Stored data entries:
>>>

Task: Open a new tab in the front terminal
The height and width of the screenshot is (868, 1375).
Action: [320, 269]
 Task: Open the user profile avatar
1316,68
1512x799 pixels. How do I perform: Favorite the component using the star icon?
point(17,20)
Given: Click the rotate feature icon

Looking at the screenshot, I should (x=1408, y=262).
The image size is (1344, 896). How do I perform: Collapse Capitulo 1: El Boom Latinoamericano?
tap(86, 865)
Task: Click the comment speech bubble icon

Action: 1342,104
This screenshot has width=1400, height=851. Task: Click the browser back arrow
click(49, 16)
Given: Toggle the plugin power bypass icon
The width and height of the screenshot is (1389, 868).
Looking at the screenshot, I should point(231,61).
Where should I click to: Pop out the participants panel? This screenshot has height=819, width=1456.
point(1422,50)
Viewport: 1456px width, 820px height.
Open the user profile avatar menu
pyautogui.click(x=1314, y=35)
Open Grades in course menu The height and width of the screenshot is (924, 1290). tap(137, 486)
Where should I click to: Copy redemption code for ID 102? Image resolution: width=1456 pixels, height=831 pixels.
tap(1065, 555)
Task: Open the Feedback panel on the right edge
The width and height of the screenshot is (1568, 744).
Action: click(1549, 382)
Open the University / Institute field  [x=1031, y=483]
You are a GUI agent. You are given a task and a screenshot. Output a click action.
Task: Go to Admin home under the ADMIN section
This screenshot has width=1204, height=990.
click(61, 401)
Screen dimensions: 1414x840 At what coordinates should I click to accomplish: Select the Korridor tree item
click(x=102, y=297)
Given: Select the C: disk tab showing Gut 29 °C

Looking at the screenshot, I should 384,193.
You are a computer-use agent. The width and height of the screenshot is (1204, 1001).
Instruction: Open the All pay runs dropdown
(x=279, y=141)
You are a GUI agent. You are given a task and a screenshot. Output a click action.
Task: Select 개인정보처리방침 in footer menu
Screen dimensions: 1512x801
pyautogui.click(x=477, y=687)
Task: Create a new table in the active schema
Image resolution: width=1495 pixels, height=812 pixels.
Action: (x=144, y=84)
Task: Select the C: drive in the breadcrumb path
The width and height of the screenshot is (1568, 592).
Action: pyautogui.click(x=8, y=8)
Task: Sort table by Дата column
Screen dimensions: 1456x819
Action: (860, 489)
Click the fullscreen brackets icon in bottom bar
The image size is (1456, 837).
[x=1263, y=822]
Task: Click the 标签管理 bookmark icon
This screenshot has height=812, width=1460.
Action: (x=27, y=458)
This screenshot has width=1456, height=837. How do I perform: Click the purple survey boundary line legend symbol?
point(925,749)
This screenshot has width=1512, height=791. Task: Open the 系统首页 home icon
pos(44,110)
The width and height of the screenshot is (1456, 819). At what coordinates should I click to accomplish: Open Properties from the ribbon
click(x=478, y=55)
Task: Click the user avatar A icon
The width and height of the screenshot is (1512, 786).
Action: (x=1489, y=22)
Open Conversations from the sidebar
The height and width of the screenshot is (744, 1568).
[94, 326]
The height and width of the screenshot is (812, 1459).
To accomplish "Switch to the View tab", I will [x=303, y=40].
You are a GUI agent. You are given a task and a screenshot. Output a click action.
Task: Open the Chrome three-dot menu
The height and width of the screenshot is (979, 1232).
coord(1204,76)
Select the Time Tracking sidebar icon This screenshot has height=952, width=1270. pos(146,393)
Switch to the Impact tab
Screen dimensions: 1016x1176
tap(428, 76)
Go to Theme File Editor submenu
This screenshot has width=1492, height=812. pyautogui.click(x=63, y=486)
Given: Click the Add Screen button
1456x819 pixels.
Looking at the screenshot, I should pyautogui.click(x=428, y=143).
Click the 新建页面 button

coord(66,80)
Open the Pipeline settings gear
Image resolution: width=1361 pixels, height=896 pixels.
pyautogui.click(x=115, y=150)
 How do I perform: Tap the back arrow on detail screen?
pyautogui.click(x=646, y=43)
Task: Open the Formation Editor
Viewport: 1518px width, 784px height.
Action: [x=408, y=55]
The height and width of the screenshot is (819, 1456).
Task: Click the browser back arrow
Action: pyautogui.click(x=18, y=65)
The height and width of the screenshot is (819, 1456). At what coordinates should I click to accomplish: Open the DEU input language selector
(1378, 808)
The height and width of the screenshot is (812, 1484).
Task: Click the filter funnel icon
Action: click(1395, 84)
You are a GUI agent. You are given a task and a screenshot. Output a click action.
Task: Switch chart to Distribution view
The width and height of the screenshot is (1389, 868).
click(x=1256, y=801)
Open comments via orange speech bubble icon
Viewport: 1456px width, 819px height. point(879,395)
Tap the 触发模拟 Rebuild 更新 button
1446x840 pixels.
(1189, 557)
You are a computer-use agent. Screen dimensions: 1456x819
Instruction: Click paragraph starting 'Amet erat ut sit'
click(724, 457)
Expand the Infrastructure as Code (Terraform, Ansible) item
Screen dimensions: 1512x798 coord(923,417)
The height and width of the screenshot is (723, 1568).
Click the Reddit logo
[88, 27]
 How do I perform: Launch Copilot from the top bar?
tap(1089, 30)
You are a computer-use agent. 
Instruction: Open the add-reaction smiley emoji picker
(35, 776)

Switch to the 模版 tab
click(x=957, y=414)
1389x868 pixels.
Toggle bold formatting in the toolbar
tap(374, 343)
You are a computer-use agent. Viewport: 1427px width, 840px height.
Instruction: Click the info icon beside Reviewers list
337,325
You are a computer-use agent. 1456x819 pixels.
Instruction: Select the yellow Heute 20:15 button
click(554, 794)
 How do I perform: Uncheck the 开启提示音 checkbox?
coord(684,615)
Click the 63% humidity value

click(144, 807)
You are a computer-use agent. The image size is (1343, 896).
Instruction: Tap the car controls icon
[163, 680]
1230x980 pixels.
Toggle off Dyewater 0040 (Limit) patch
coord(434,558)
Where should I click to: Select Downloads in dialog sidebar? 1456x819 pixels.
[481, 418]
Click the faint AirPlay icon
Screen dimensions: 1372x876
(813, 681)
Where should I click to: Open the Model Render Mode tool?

<<<

Copy every record exactly.

Task: Open a new tab in the front terminal
The height and width of the screenshot is (868, 1375).
Action: [320, 269]
 Task: Open the user profile avatar
1316,68
1512x799 pixels. How do I perform: Favorite the component using the star icon?
point(17,20)
Given: Click the rotate feature icon

Looking at the screenshot, I should (x=1408, y=262).
The image size is (1344, 896). How do I perform: Collapse Capitulo 1: El Boom Latinoamericano?
tap(86, 865)
Task: Click the comment speech bubble icon

Action: 1342,104
This screenshot has width=1400, height=851. Task: Click the browser back arrow
click(49, 16)
Given: Toggle the plugin power bypass icon
The width and height of the screenshot is (1389, 868).
Looking at the screenshot, I should point(231,61).
Where should I click to: Pop out the participants panel? This screenshot has height=819, width=1456.
point(1422,50)
Viewport: 1456px width, 820px height.
Open the user profile avatar menu
pyautogui.click(x=1314, y=35)
Open Grades in course menu The height and width of the screenshot is (924, 1290). tap(137, 486)
Where should I click to: Copy redemption code for ID 102? Image resolution: width=1456 pixels, height=831 pixels.
tap(1065, 555)
Task: Open the Feedback panel on the right edge
The width and height of the screenshot is (1568, 744).
Action: click(1549, 382)
Open the University / Institute field  [x=1031, y=483]
You are a GUI agent. You are given a task and a screenshot. Output a click action.
Task: Go to Admin home under the ADMIN section
This screenshot has width=1204, height=990.
click(61, 401)
Screen dimensions: 1414x840 At what coordinates should I click to accomplish: Select the Korridor tree item
click(x=102, y=297)
Given: Select the C: disk tab showing Gut 29 °C

Looking at the screenshot, I should 384,193.
You are a computer-use agent. The width and height of the screenshot is (1204, 1001).
Instruction: Open the All pay runs dropdown
(x=279, y=141)
You are a GUI agent. You are given a task and a screenshot. Output a click action.
Task: Select 개인정보처리방침 in footer menu
Screen dimensions: 1512x801
pyautogui.click(x=477, y=687)
Task: Create a new table in the active schema
Image resolution: width=1495 pixels, height=812 pixels.
Action: (x=144, y=84)
Task: Select the C: drive in the breadcrumb path
The width and height of the screenshot is (1568, 592).
Action: pyautogui.click(x=8, y=8)
Task: Sort table by Дата column
Screen dimensions: 1456x819
Action: (860, 489)
Click the fullscreen brackets icon in bottom bar
The image size is (1456, 837).
[x=1263, y=822]
Task: Click the 标签管理 bookmark icon
This screenshot has height=812, width=1460.
Action: (x=27, y=458)
This screenshot has width=1456, height=837. How do I perform: Click the purple survey boundary line legend symbol?
point(925,749)
This screenshot has width=1512, height=791. Task: Open the 系统首页 home icon
pos(44,110)
The width and height of the screenshot is (1456, 819). At what coordinates should I click to accomplish: Open Properties from the ribbon
click(x=478, y=55)
Task: Click the user avatar A icon
The width and height of the screenshot is (1512, 786).
Action: (x=1489, y=22)
Open Conversations from the sidebar
The height and width of the screenshot is (744, 1568).
[94, 326]
The height and width of the screenshot is (812, 1459).
To accomplish "Switch to the View tab", I will [x=303, y=40].
You are a GUI agent. You are given a task and a screenshot. Output a click action.
Task: Open the Chrome three-dot menu
The height and width of the screenshot is (979, 1232).
coord(1204,76)
Select the Time Tracking sidebar icon This screenshot has height=952, width=1270. pos(146,393)
Switch to the Impact tab
Screen dimensions: 1016x1176
tap(428, 76)
Go to Theme File Editor submenu
This screenshot has width=1492, height=812. pyautogui.click(x=63, y=486)
Given: Click the Add Screen button
1456x819 pixels.
Looking at the screenshot, I should pyautogui.click(x=428, y=143).
Click the 新建页面 button

coord(66,80)
Open the Pipeline settings gear
Image resolution: width=1361 pixels, height=896 pixels.
pyautogui.click(x=115, y=150)
 How do I perform: Tap the back arrow on detail screen?
pyautogui.click(x=646, y=43)
Task: Open the Formation Editor
Viewport: 1518px width, 784px height.
Action: [x=408, y=55]
The height and width of the screenshot is (819, 1456).
Task: Click the browser back arrow
Action: pyautogui.click(x=18, y=65)
The height and width of the screenshot is (819, 1456). At what coordinates should I click to accomplish: Open the DEU input language selector
(1378, 808)
The height and width of the screenshot is (812, 1484).
Task: Click the filter funnel icon
Action: click(1395, 84)
You are a GUI agent. You are given a task and a screenshot. Output a click action.
Task: Switch chart to Distribution view
The width and height of the screenshot is (1389, 868).
click(x=1256, y=801)
Open comments via orange speech bubble icon
Viewport: 1456px width, 819px height. point(879,395)
Tap the 触发模拟 Rebuild 更新 button
1446x840 pixels.
(1189, 557)
You are a computer-use agent. Screen dimensions: 1456x819
Instruction: Click paragraph starting 'Amet erat ut sit'
click(724, 457)
Expand the Infrastructure as Code (Terraform, Ansible) item
Screen dimensions: 1512x798 coord(923,417)
The height and width of the screenshot is (723, 1568).
Click the Reddit logo
[88, 27]
 How do I perform: Launch Copilot from the top bar?
tap(1089, 30)
You are a computer-use agent. 
Instruction: Open the add-reaction smiley emoji picker
(35, 776)

Switch to the 模版 tab
click(x=957, y=414)
1389x868 pixels.
Toggle bold formatting in the toolbar
tap(374, 343)
You are a computer-use agent. Viewport: 1427px width, 840px height.
Instruction: Click the info icon beside Reviewers list
337,325
You are a computer-use agent. 1456x819 pixels.
Instruction: Select the yellow Heute 20:15 button
click(554, 794)
 How do I perform: Uncheck the 开启提示音 checkbox?
coord(684,615)
Click the 63% humidity value

click(144, 807)
You are a computer-use agent. The image size is (1343, 896).
Instruction: Tap the car controls icon
[163, 680]
1230x980 pixels.
Toggle off Dyewater 0040 (Limit) patch
coord(434,558)
Where should I click to: Select Downloads in dialog sidebar? 1456x819 pixels.
[481, 418]
Click the faint AirPlay icon
Screen dimensions: 1372x876
(813, 681)
Where should I click to: Open the Model Render Mode tool?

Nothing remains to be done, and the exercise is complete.